No engineer ever runs oc apply against the running environment.
| Repo | What lives there | Who can write to it |
|---|---|---|
divisions/payment/bank-payment | The four app sources, the Containerfiles, the kustomize manifests (Deployments, Services, Routes, NGINX config, mTLS Certificates), the Jenkinsfile | The payment-division developers |
comptech-platform/openshift-ops/openshift-platform-gitops | Tenant scaffolding (namespace, quotas, RBAC, network policy, Argo Application) | Platform admins |
On the cluster, Argo CD watches both repositories and continuously reconciles their contents onto OpenShift. Two important properties fall out of this:
- Self-healing. If anything drifts from what’s in Git — someone patches a Service directly, a resource gets deleted by mistake — Argo reverts it within seconds.
- Auditable. Every change to the running app is a Git commit, with an author, a timestamp, and a diff. Compliance gets the audit trail for free.
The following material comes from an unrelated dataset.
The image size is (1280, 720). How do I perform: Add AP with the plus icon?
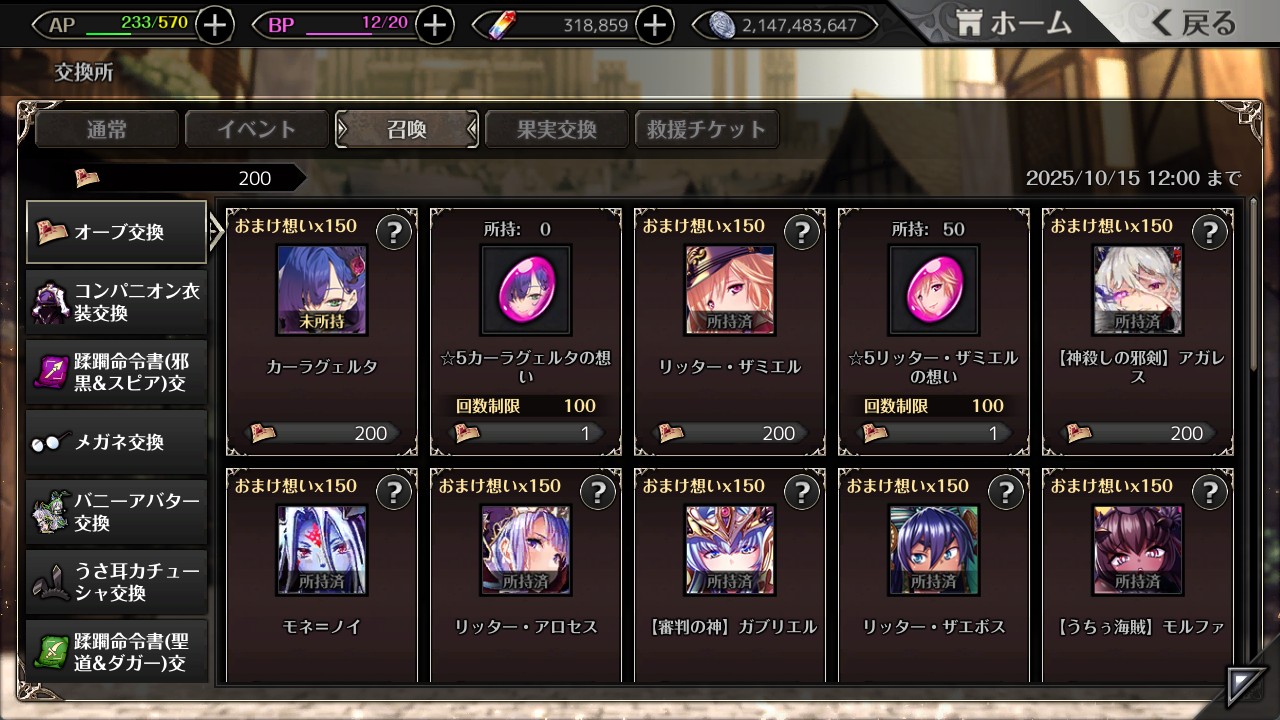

The deployment itself uses two-side reconciliation: the cluster
declares it wants the image at digest sha256:abc…, the image already
exists in Nexus, OpenShift pulls it, and rolls the deployment. The
whole sequence after a Jenkins build is typically under a minute.
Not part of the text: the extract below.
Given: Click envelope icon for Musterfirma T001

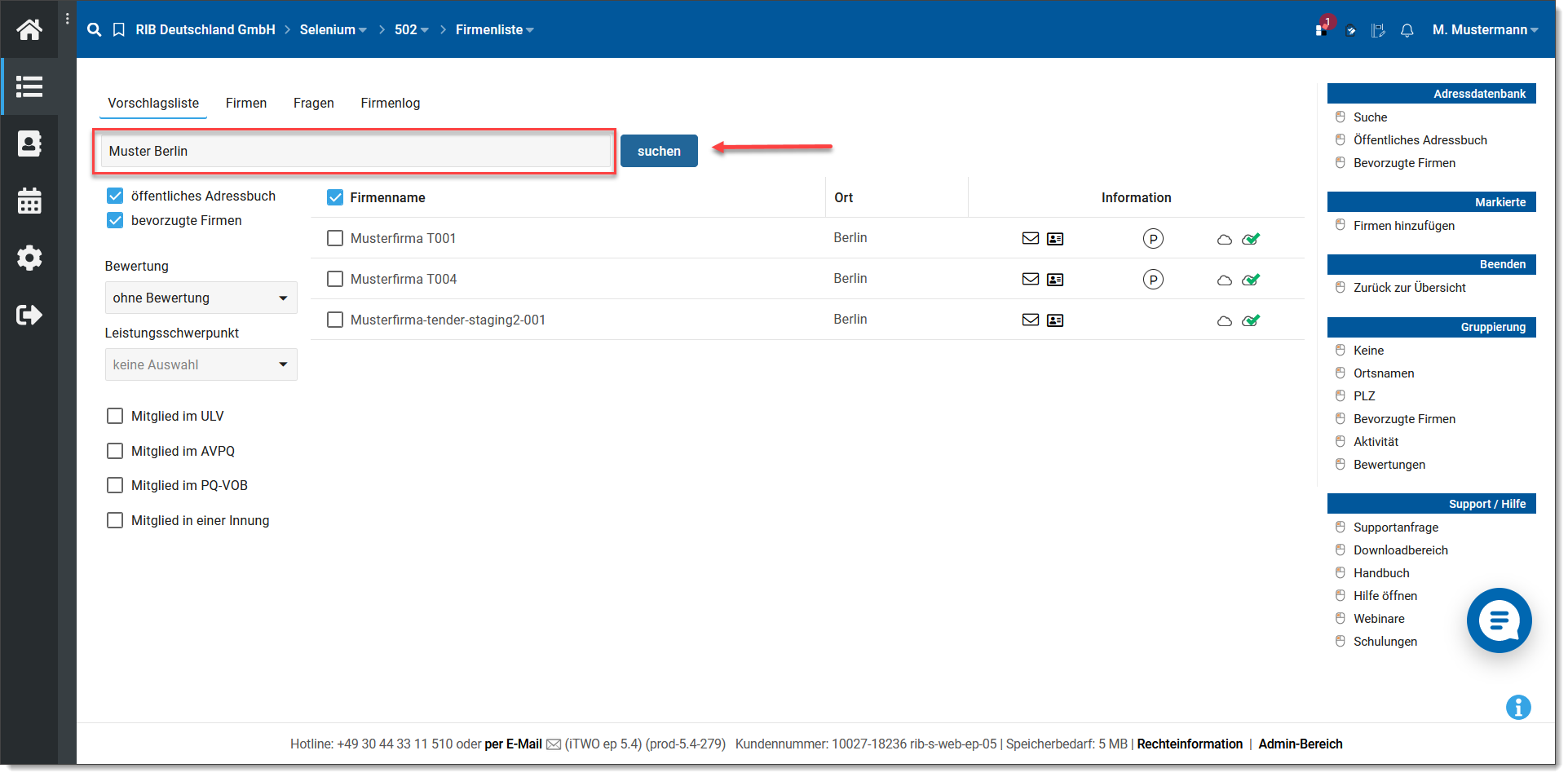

Traffic flow — browser to pod
A request from zahid’s browser passes through six named layers
before it reaches an application pod:
| Hop | What it does | Where it lives |
|---|---|---|
| 1. Cloudflare DNS | Authoritative DNS for comptech-lab.com. Returns NS records that delegate the sub.comptech-lab.com subdomain to the lab’s own DNS server. | Public, managed by Cloudflare |
| 2. PowerDNS | Authoritative DNS for the sub.comptech-lab.com zone. Returns the public IP of the lab’s edge load balancer for any *.apps.spoke-dc-v6.sub.comptech-lab.com query. | Lab VM (pdns) |
| 3. HAProxy | Edge TCP / SNI load balancer for the whole lab. Reads the SNI hostname from the inbound TLS ClientHello and forwards the connection to the right backend — the spoke OpenShift cluster’s ingress in this case. TLS is passed through end-to-end. | Lab VM (haproxy at 30.30.30.1) |
| 4. OpenShift Router | The cluster’s ingress. Terminates the public Let’s Encrypt TLS, looks up the matching Route, forwards the request as plain HTTP to the in-cluster Service. | Cluster (openshift-ingress namespace) |
| 5. NGINX reverse proxy | The in-cluster gateway for the customer page. Applies header-based canary routing, per-IP rate limiting, branded error pages, and the security response headers. For the live health view, also presents a client certificate over mutual TLS to the backend. | Cluster (bank-payment namespace) |
| 6. App pod | The actual web frontend or backend service — Open Liberty for the APIs, httpd for the static SPA bundles. | Cluster (bank-payment namespace) |
The public TLS terminates at step 4. From step 5 onward, the in-cluster hop between the proxy and the backend service is also encrypted, using mTLS — see Internal mTLS below.
System view — interactive
Hint: drag any box to rearrange. Click a box to flip its colors (useful for highlighting a path you’re walking through). The lines are live — the animation shows the direction traffic flows.
Reading the diagram:
| Line colour | What it means |
|---|---|
| Solid black | User traffic (HTTPS) — DNS → edge → in-cluster |
| Solid amber | The canary hop (header-triggered) and the mTLS hop (/obs/* from NGINX to Liberty) |
| Solid green | Cross-service call (approver-svc → client-svc with the admin’s bearer forwarded) |
| Dashed grey | DNS resolution |
| Dashed magenta | Identity-related — sign-in redirect, JWKS verify, cert distribution from cert-manager |
| Dashed amber | Build pipeline (GitLab → Jenkins → Trivy → Nexus → digest pin) |
| Dashed green | GitOps reconcile (Argo watching the repos, pulling images, rolling Deployments) |
How a payment moves
- Zahid logs in on the customer page. Browser is redirected to WSO2, signs in, comes back signed in.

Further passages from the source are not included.